*** Text for analysis Section Begins ***
Council also supports motion to include prescription contraception in MSP

District of Squamish (DOS) council unanimously passed two motions supporting women’s health and equity at its Sept. 1 special business meeting.

For one, council supported a motion to discuss providing free menstrual products available in all municipal restrooms as part of its 2021 budget discussions.

As well, council supported a motion calling for the provincial government to include access to prescription contraception at no cost under the B.C. Medical Services Plan (MSP). With the move, Squamish becomes the fifth municipality to support a similar motion, joining Vancouver, Victoria, Burnaby and Kimberley. As well, the Union of British Columbia Municipalities will consider motions regarding universal no-cost contraception at its convention later this month.

Local teacher Lisa Jensen, who is a member of the provincial AccessBC organization, presented to council on both issues. Speaking to The Chief on Sept. 4, she was thrilled to see council lend such strong backing to the movement.

“It was really awesome working with the Squamish council,” she said. “They were so helpful, supportive and encouraging. It was a really positive experience working with them.”
*** Text for analysis Section Ends ***
*** Supplied information Section Begins ***
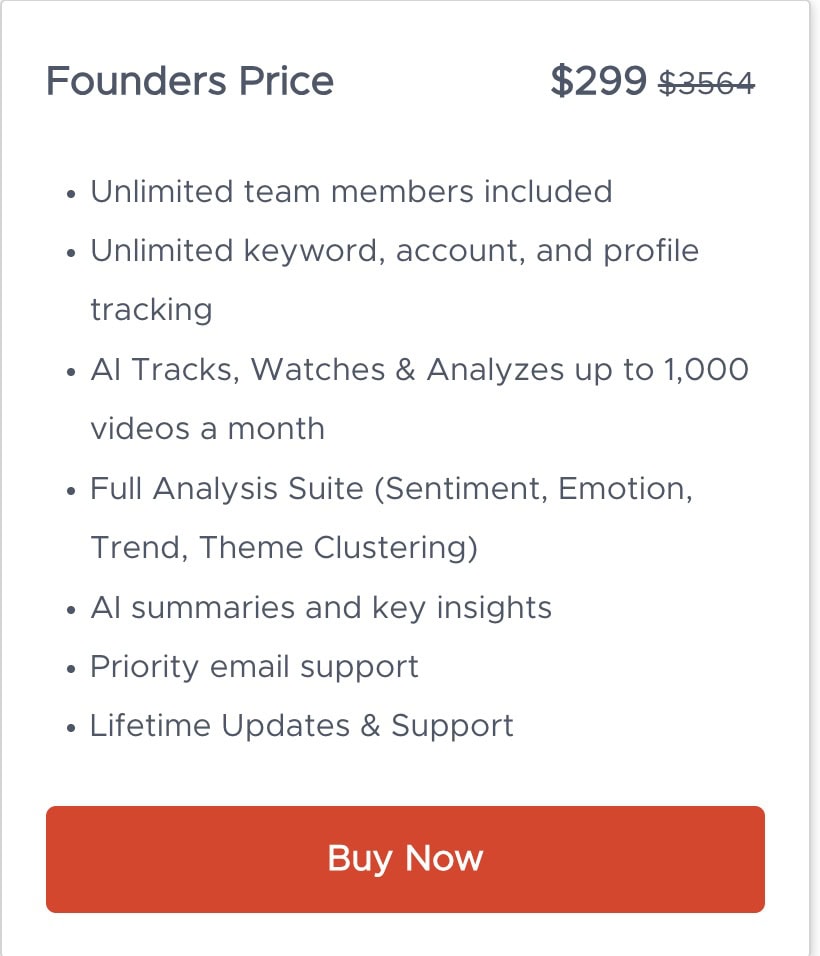Image resolution: width=820 pixels, height=956 pixels.
Task: Click the Founders Price heading
Action: [x=190, y=81]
*** Supplied information Section Ends ***
Check your understanding:
1. According to the article about the Squamish council motions, which four municipalities had already supported a motion similar to Squamish's contraception motion?
2. Say whether each statement agrees with the article about the Squamish council motions, and quote the words that decide it.
(a) Some council members voted against the two motions.
(b) Lisa Jensen belongs to the provincial AccessBC organization.
(c) Council approved putting free menstrual products in all municipal restrooms right away.
3. Continue the article about the Squamish council motions from its last sentence.

Numbered responses:
1. Vancouver, Victoria, Burnaby and Kimberley.

2.
(a) No: "council unanimously passed two motions"
(b) Yes: "who is a member of the provincial AccessBC organization"
(c) No: "a motion to discuss providing free menstrual products available in all municipal restrooms as part of its 2021 budget discussions"

3.
Jensen noted AccessBC formed in 2017 after co-founder and committee chair Dr. Teale Phelps Bondaroff saw how successful similar initiatives were in other countries, as they not only provide benefits to individuals, but also save the healthcare system significant dollars through the preventative approach. A 2010 Options for Sexual Health study found that implementing no-cost universal contraception with a pricetag of $50 million would save the system upwards of $95 million.

“It tends to be revenue positive and it’s helped a lot of people,” she said. “I really love working in prevention of things rather than putting out fires once they’ve already started.”

Unintended pregnancy can create challenges ranging from health problems for mother and child, financial costs and missed educational opportunities, Jensen said.

“All of these things can result in a more difficult life for them than if they had had proper reproductive control,” she said.

Passing both motions, Jensen said, is a step towards equity between men and women, as contraception for men are accessible with fewer barriers, as condoms can be accessed free of charge and vasectomies are covered by the MSP. However, an intrauterine device (IUD) can run from $75 to $380, hormone injections can be $180 a year and oral contraceptives are roughly $20 a month.

Jensen highlighted that COVID-19 has widened the equity gap, with more women than men leaving the workforce during the pandemic.

“Increasing access to contraception is a proven way we can bring that equity back and help women back into the workforce,” she said.

During the meeting, Coun. Jenna Stoner put forward the motion.

“There is no doubt that women continue to bear additional cost,” she said. “The amount of research that was included with this package, as well as the draft motion, makes it a no-brainer to support.”

Coun. Chris Pettingill added that with other jurisdictions supporting similar motions, as well as in the context of discussions within the district itself, it was an important move to make.

“It seems to sit well with some of the equity policy that we’d been discussing before our break,” he said.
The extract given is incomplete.